As expected, ICER said ocrelizumab (Ocrevus), ofatumumab (Kesimpta), and natalizumab (Tysabri) were not cost-effective when compared to the leading oral treatment, dimethyl fumarate. Based on ICER's estimated price, ublituximab—a new monoclonal antibody currently being reviewed by the US Food and Drug Administration (FDA)–also will cost too much to be considered cost-effective.
John R. Corboy, MD, FAAN, co-director of the Rocky Mountain Multiple Sclerosis Center at the University of Colorado Anschutz Medical Campus, noted that the ICER assessment did not, however, include rituximab, a monoclonal antibody used heavily in some parts of the US, though almost never in others, as an off-label treatment for MS.

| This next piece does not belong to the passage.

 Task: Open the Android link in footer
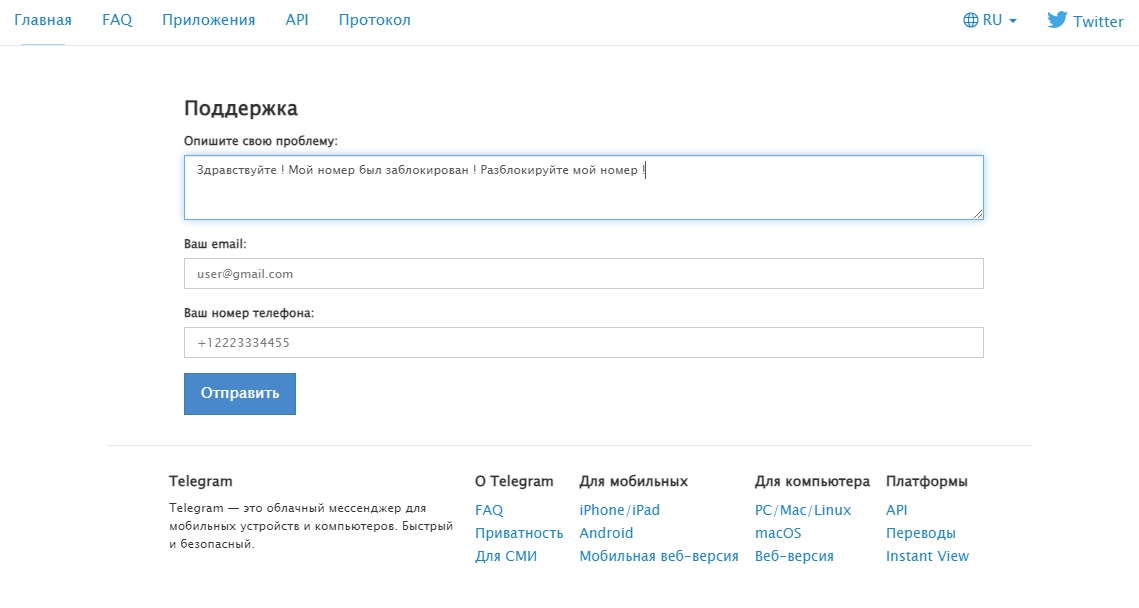[605, 532]
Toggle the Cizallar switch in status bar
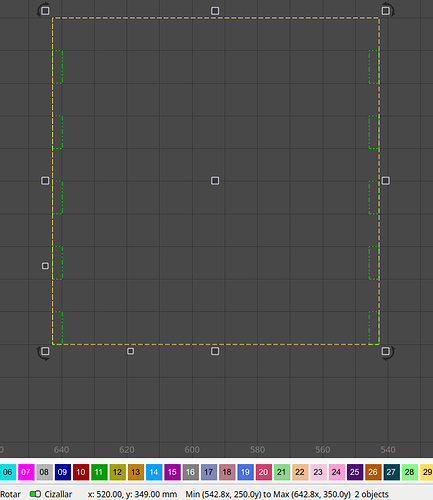 pos(35,494)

In its report issued Oct. 17, ICER estimated that the annual price for rituximab (biosimilar and branded forms) ranges from $4,000 to $9,000. The bestselling monoclonal antibody used to treat MS is ocrelizumab, which costs between six and 13 times more than rituximab.
“It almost breaks my heart to think of the money that could have been saved had we been able to routinely use rituximab over the last decade,” said Dr. Corboy, the Charles Elliot Morris Chair in Neurology at CU. “We know how to save money in MS, and that is telling the insurance companies they have to approve the use of rituximab.”
Widespread use of rituximab is curtailed by insurers refusing to cover it, and some neurologists are leery about prescribing it. In the October report, ICER said rituximab appears to be similarly effective to other monoclonal antibodies in reducing relapse rates, but it did not include rituximab in its cost-effectiveness analysis because of insufficient evidence on how it affects disease progression.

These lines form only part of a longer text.